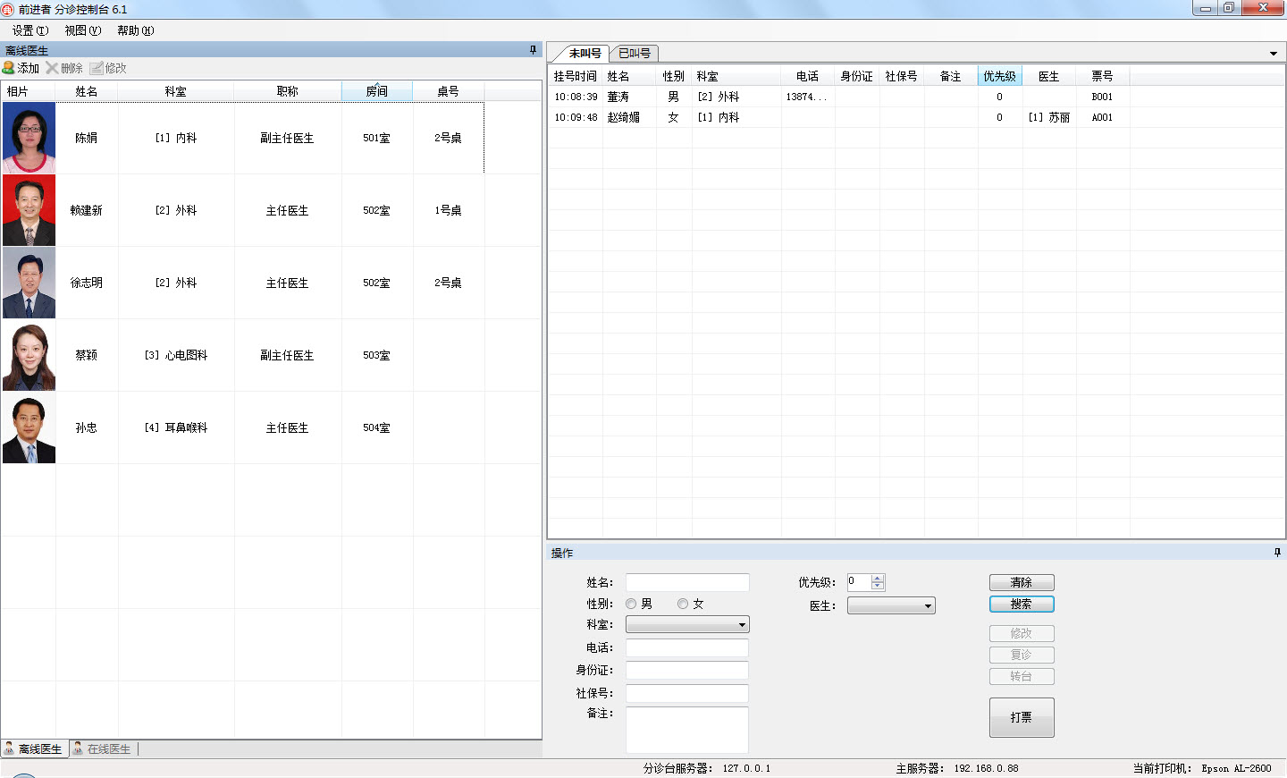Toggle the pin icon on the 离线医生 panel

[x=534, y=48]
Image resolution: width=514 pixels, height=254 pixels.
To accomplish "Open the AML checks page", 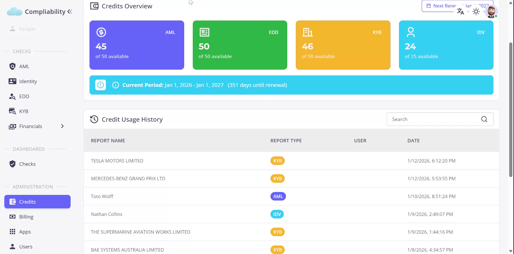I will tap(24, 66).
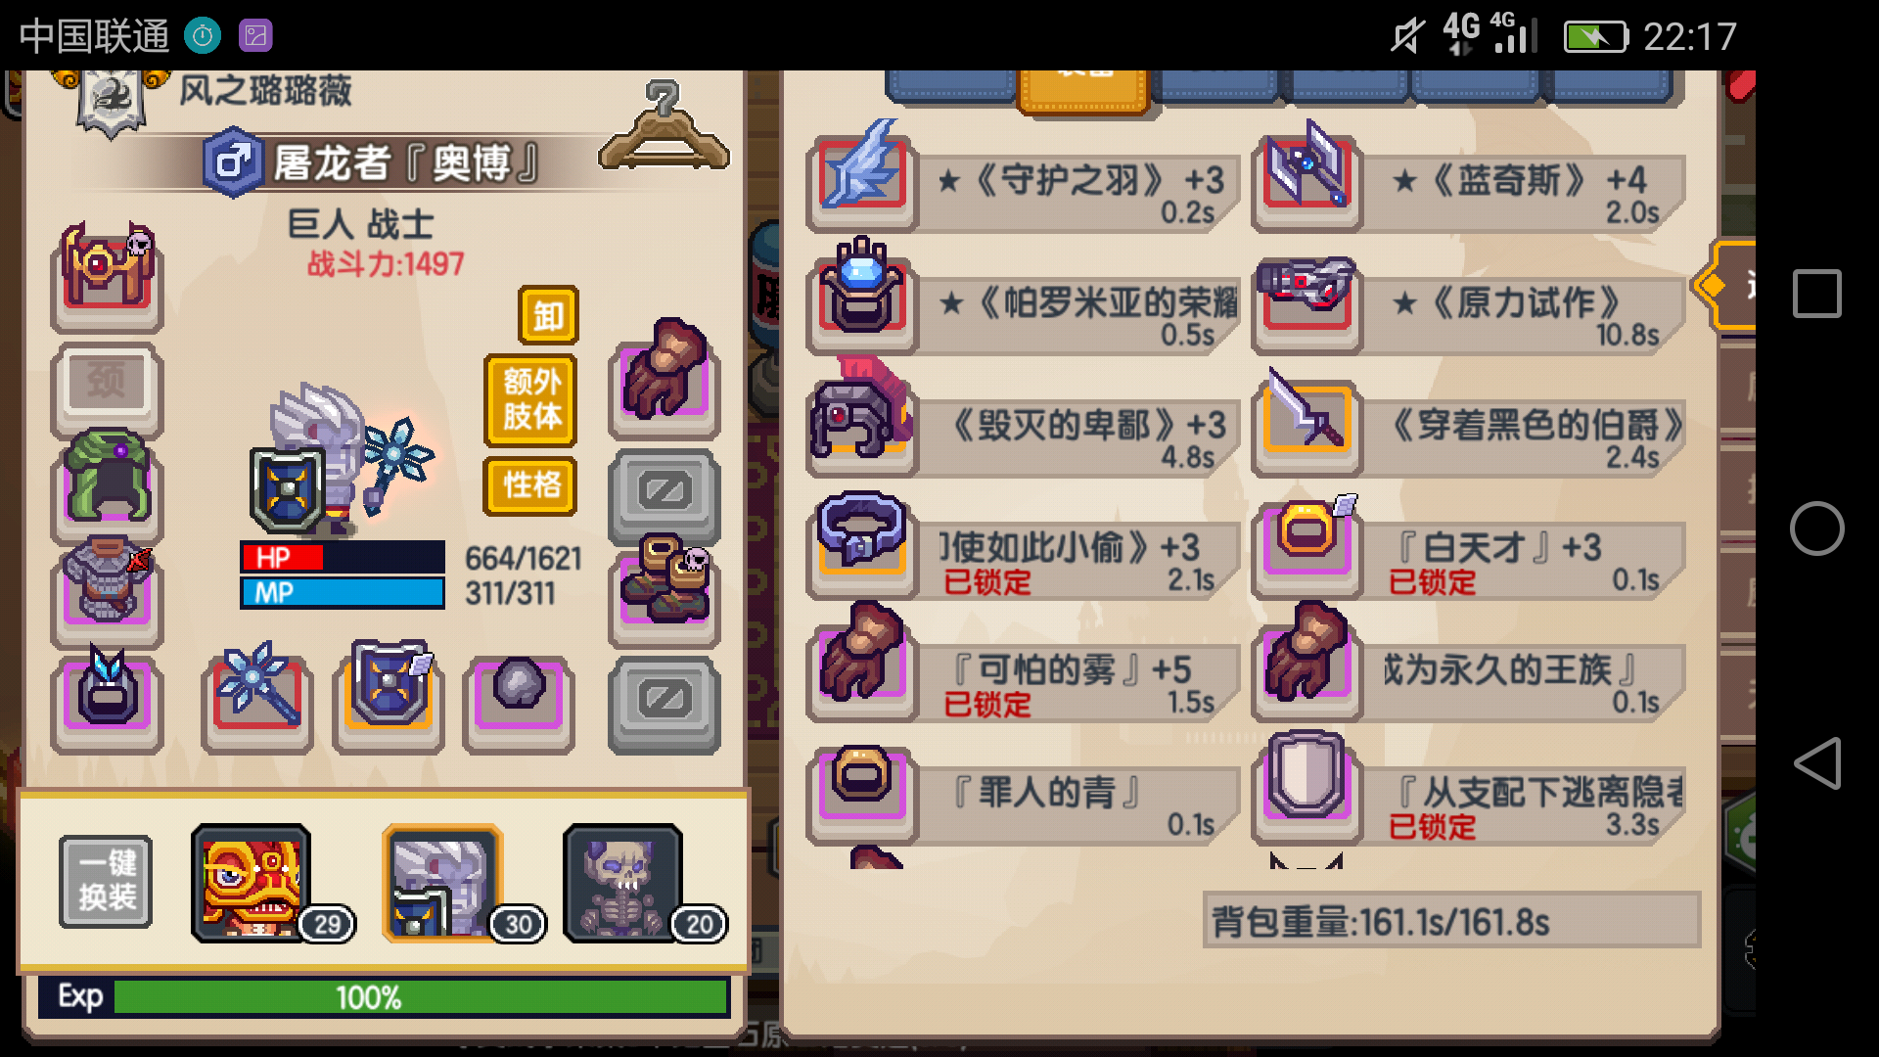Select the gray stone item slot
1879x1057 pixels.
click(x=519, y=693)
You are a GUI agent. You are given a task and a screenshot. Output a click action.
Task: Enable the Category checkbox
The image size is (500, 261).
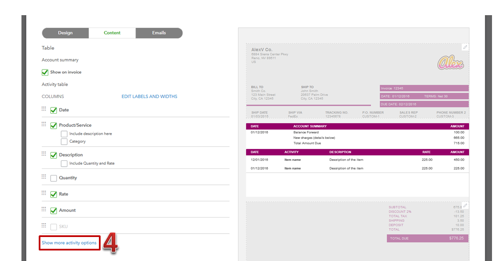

---

▶ _Description of the task_
What is needed is an exact transcription of the lines from the one containing "Task: Enable the Category checkbox" through the last line of the records above, both included, with no pictures.

▶ _Task result_
Task: Enable the Category checkbox
The image size is (500, 261).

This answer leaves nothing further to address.